In his motion, Professor Lawson argues that Judge Kobayashi should be recused from his lawsuit because of what he characterizes as her “undisclosed and ongoing personal associations” with certain defendants. Id. at PageID.1697. In particular, Professor Lawson complains of (1) Judge Kobayashi's associations with Dean Nelson, and (2) Judge Kobayashi's associations with UH and WSRSL. I will address each of these in turn.

A. Judge Kobayashi's Associations with Dean Nelson

Professor Lawson's motion makes the following factual allegations about Judge Kobayashi's associations with Dean Nelson, which I accept as true for purposes of resolving his motion:

• Judge Kobayashi serves on the Board of Advisors of the Institute for the Advancement of the American Legal System (IAALS), on which Dean Nelson also serves, and joined that board shortly after she had been assigned to preside over this case; and
• Judge Kobayashi attended IAALS board meetings, which Dean Nelson also attended, while Professor Lawson's lawsuit was pending.

Professor Lawson does not suggest that Judge Kobayashi is receiving compensation (beyond reimbursements for travel and the like) for her service on IAALS's board. His argument, instead, is that as “members of the IAALS Board, Judge Kobayashi and Defendant Nelson share a vested interest in protecting and upholding the reputation of IAALS and its Board members.” Id. at PageID.1700. In Professor Lawson's view, “[a] reasonable person would expect Judge Kobayashi to give her fellow Board member the benefit of doubt in the case of a close call.” Id.

I do not agree. Critical to my assessment is the fact that IAALS is an organization devoted to the proper administration of the legal system. See ECF No. 45-7, at PageID.1789 (“IAALS, the Institute for the Advancement of the American Legal System at the University of Denver, is an independent research organization that innovates and advances solutions that make our civil justice system more just.”). While a reasonable person might assume that a judge has unusually close friendships and shared private interests with fellow members of a non-law-related board-imagine, for instance, the judge who goes out of his way to join the board of a birdwatching group-the same cannot be said of a judge who joins the board of a legal organization. A reasonable person would infer that a judge who chooses to volunteer her time on the board of an organization such as IAALS is doing so because of her professional interest in helping to promote the sound administration of the law. That is certainly the proper inference for Judge Kobayashi, who, as Professor Lawson recognizes, see ECF No. 46, at PageID.1822, is also a member of the Judicial Conference of the United States- the national policymaking body for the federal judiciary-and thus has exceptional administrative experience. It follows that a reasonable person would not assume that Judge Kobayashi's relationship with other members of a board such as IAALS is anything other than professional.

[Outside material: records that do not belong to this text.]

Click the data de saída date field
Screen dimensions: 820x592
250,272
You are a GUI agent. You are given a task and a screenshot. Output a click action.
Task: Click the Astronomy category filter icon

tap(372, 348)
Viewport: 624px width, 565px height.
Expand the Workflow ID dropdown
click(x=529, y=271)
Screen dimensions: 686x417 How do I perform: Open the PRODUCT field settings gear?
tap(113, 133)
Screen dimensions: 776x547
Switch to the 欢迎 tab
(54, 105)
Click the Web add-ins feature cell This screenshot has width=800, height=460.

Professional relationships of the sort presented here do not require recusal. Consider, for example, Judge Martin's opinion denying a recusal motion in Mass v. McClenahan, No. 93 Civ. 3290, 1995 WL 106106 (S.D.N.Y. Mar. 9, 1995). Judge Martin explained:

As a judge, I have continued to be active in bar association affairs and serve as a member of a committee of the Association of the Bar of the City of New York. In connection with that service, I have worked on reports with other members of the committee. I certainly would not consider such professional association alone as giving rise to a ground for recusal if another such member of that committee were to appear before me.
Id. at *3. Judge Kobayashi's relationship to Dean Nelson is akin to the “other members of the committee” to which Judge Martin referred. Id. Professional associations of that sort do not give rise to a ground for recusal. Id. And while an “unduly suspicious” person might read more into Judge Kobayashi's board membership on IAALS, a “well-informed, thoughtful observer” would not. Holland, 519 F.3d at 913 (internal quotation marks omitted).

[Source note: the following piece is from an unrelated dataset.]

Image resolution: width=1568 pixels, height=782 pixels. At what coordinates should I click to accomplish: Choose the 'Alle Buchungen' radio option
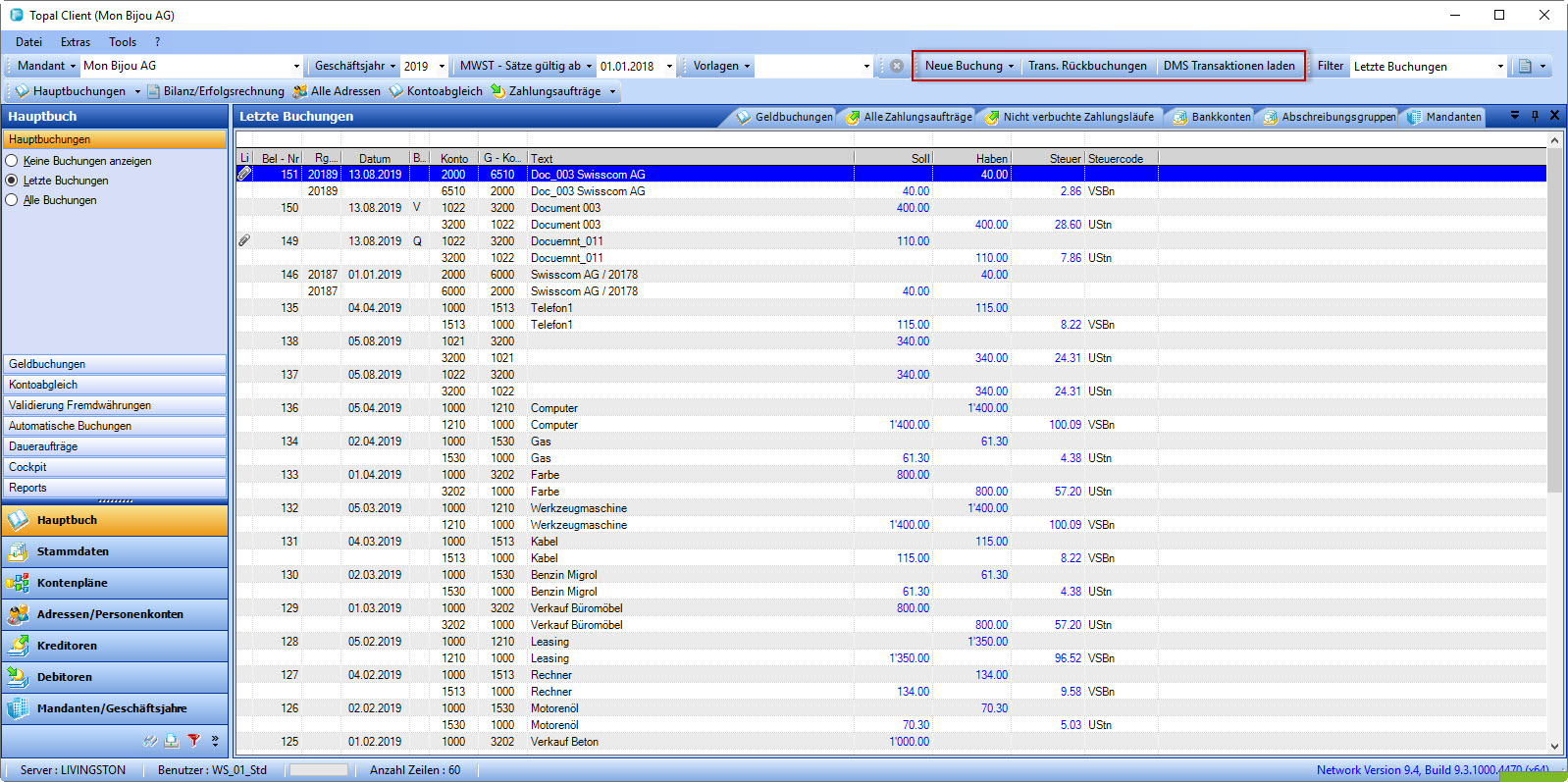click(x=12, y=200)
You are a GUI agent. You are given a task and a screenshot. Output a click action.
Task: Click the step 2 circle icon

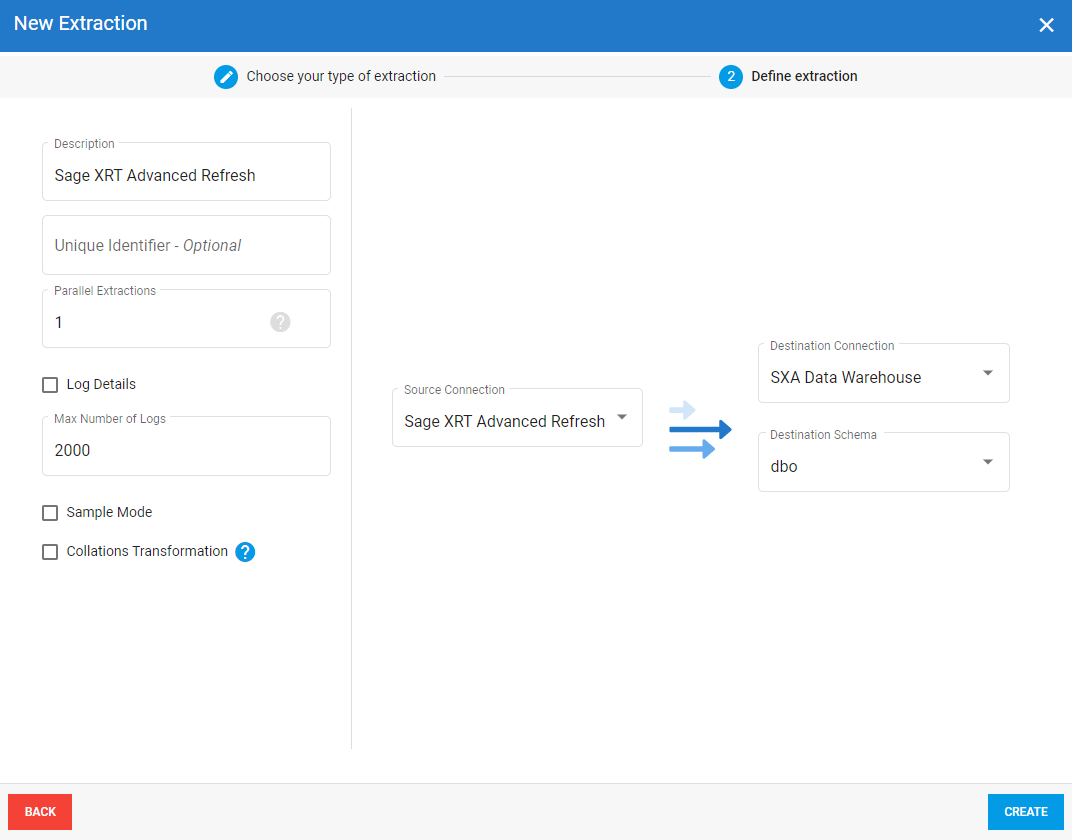coord(731,77)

Professor Lawson nonetheless argues that there are unique circumstances here that make Judge Kobayashi's board membership concerning. In particular, he points out that he filed his first federal lawsuit naming Dean Nelson as a defendant in August 2023; that Judge Kobayashi was appointed to the board in September 2023; that Judge Kobayashi and Dean Nelson traveled to Colorado for an IAALS board meeting in October 2023; that Judge Kobayashi denied his request for expedited consideration of his motion for a preliminary injunction on April 19, 2024; and that, days later on April 25, 2024, there was another IAALS board meeting. ECF No. 45, at PageID.1701. These facts and dates show that Judge Kobayashi was associating with IAALS while also presiding over Professor Lawson's case. But given that professional associations of this sort do not require recusal, Judge Kobayashi had no obligation to abstain from IAALS activities during the pendency of this suit.

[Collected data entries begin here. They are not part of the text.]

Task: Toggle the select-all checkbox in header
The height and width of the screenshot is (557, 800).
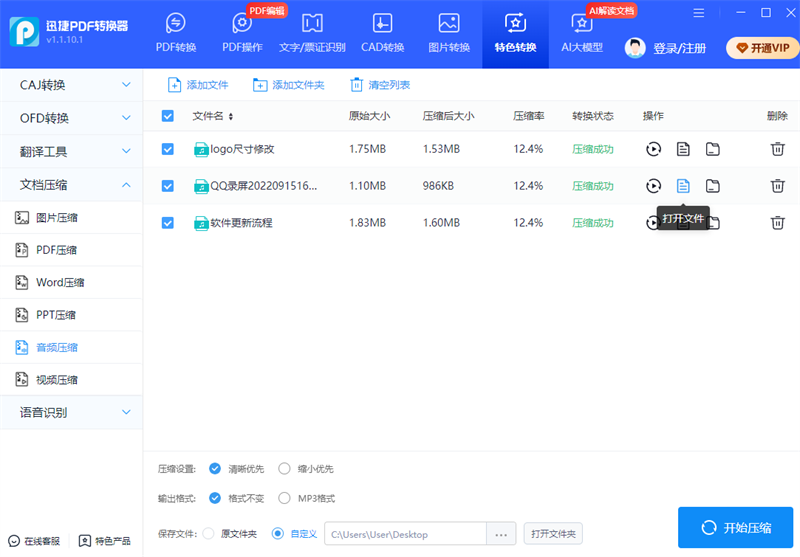Action: (x=168, y=117)
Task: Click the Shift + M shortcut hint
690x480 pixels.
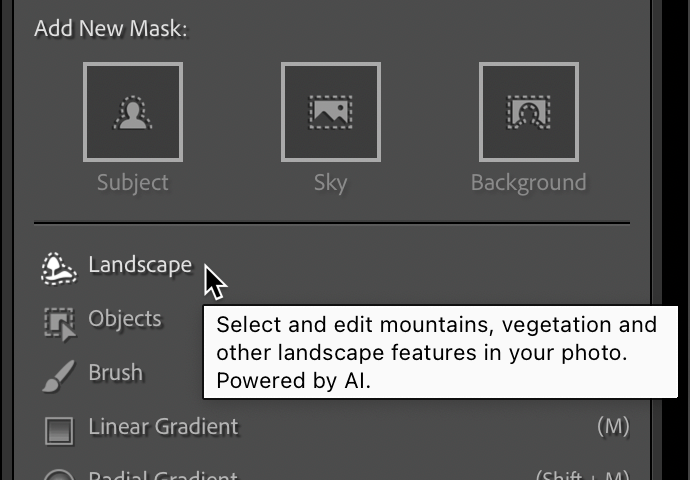Action: [x=583, y=475]
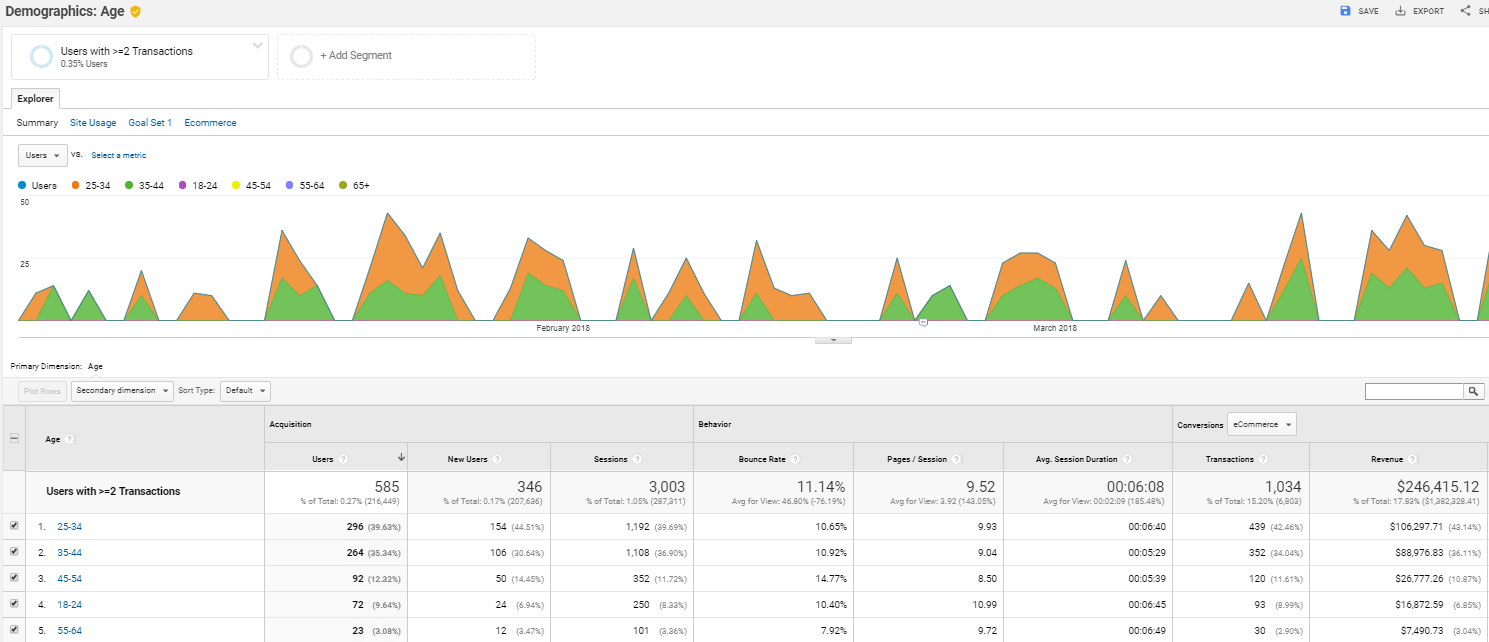Image resolution: width=1489 pixels, height=642 pixels.
Task: Click Add Segment box
Action: (x=405, y=56)
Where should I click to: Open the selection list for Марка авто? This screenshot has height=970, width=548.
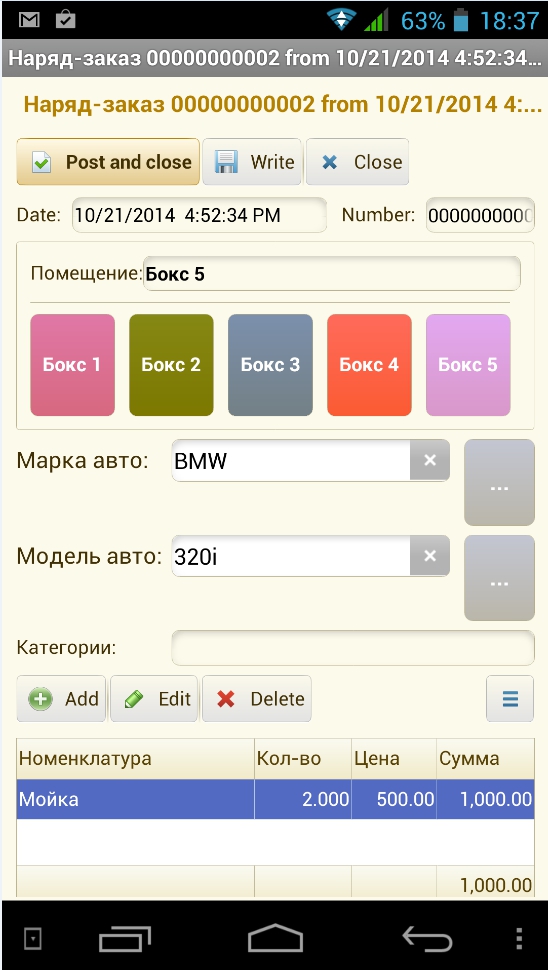pyautogui.click(x=499, y=483)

More generally, Professor Lawson suggests that a reasonable person “could consider it highly unlikely that a Hawaii-based Judge and the Dean of Hawaii's only law school would end up on the Board of a Colorado-based organization wholly independently of one another's assessment of the other.” Id. at PageID.1702. But there can be no suggestion that Dean Nelson was accepted onto IAALS's board because of any positive evaluation by Judge Kobayashi; as Professor Lawson recognizes, Dean Nelson has been a member of the board since 2018, well before Judge Kobayashi joined. Id. And no reasonable person would infer that Judge Kobayashi became a member of IAALS's board because of Dean Nelson's arm twisting. Put differently, there is no reason to believe that a judge with Judge Kobayashi's extensive experience-which includes not only decades of service as a U.S. Magistrate Judge and U.S. District Judge, but also, as noted, service on the Judicial Conference of the United States-would require an assist from Dean Nelson to be accepted onto IAALS's board.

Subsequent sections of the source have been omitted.